Inquinamento

Girovagando nell’enorme e variegato mondo della pesca a mosca (italiana) capita molto spesso di imbattersi in atteggiamenti e convincimenti che si fondano quasi esclusivamente su basi inconsistenti o quanto meno incomplete. 

Un esempio, per tutti (ma ve ne sono molti altri): Frederick Michael Hyam, meglio conosciuto come HALFORD, cognome che  la famiglia decise di sostituire al proprio nel 1875.

Tutti, o quanto meno moltissimi, lo considerano il massimo esponente della pesca a mosca secca, addirittura un precursore di questa tecnica. Lo ritengono il “vero purista”, colui il quale dettò al mondo intero le regole della pesca a mosca secca. Un esempio da seguire pedessequiamente. 

Halford è stato senza ombra di dubbio l’autore più letto, discusso, amato e criticato nel panorama alieutico mondiale e gli va riconosciuto il massimo merito attribuibile. Per le sue intuizioni, per la sua inventiva, per le sue innovazioni. Senza di lui alla pesca a mosca mancherebbe un tassello importante. Bisogna dargliene atto.

Ed infatti, quando si parla di Halford il discorso è quasi sempre a senso unico, quasi non esistessero alternative alle sue idee ed alla “sua” tecnica.

Qui ci starebbe bene un bel “però…” che già di per sé insinua un dubbio, correndo il rischio di rovinare tutto e di far crollare i castelli di carta di tanti pescatori a mosca. Proviamo a ripartire in punta dei piedi da quel “Però…”, sperando di non scatenare un putiferio. 

Però, dicevamo, non è tutto oro quello che luccicava ai tempi del Maestro (come lo definiscono in tanti). Prendiamo i fiumi e la fauna ittica, per esempio.

Tutti noi vorremmo pescare nelle condizioni in cui pescava Halford: fiumi con acqua pulita… trote della giusta taglia… schiuse importanti… insomma, tutto quello che sogniamo ora. Poi scopriamo che già lui si lamentava dell’inquinamento delle acque, che le trote eran ben presenti nei “suoi” fiumi grazie ad una accurata opera di bonifica nei confronti di altri pesci (lucci, soprattutto)… che le schiuse non erano sempre così abbondanti… che venivano messi in atto “trucchi” facilitare la presenza delle trote… e tanto altro. 

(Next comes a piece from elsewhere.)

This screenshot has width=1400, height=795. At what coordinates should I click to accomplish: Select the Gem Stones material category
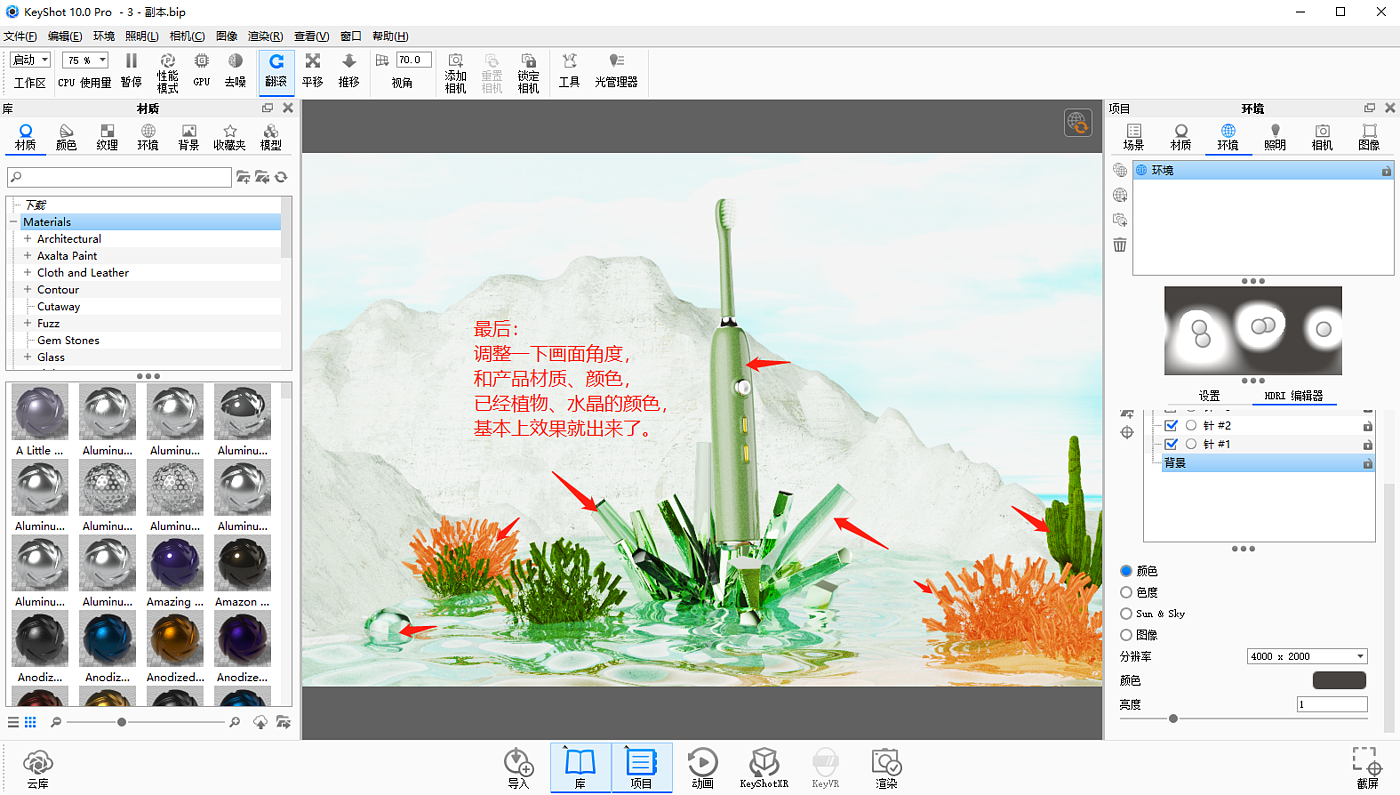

Fiumi puliti, abbiamo detto.  Ma leggiamo: “L’abitudine di trattare la superficie delle strade principali con vari tipi di catrame ha contribuito alla riduzione dell’intollerabile fastidio causato dalla polvere dovuto all’incremento del traffico…” (e questa è cosa buona, dobbiamo dire). E’ tuttavia sperabile che le autorità locali utilizzino tali prodotti di catrame in modo da arrecare il minor danno alla trota…” Già qui si insinua un dubbio…

E poi “Mr Corrie… attribuisce questo problema (quello del percolato del catrame… – ndr) all’introduzione di olii leggeri nel catrame e versati nell’acqua in occasione di piogge o lavaggio delle strade.”

E aggiunge, sempre Mr Corrie, “Non ho dubbi che le acque di scolo che a Winchester e nei dintorni vengono evacuate tramite l’Itchen siano state la causa della distruzione di quasi tutto il pesce…“. Aggiunge molto altro, Mr. Corrie, ma non abbiamo lo spazio per riproporvelo.

E questa è solo una delle “storture” delle verità come ci sono state tramandate.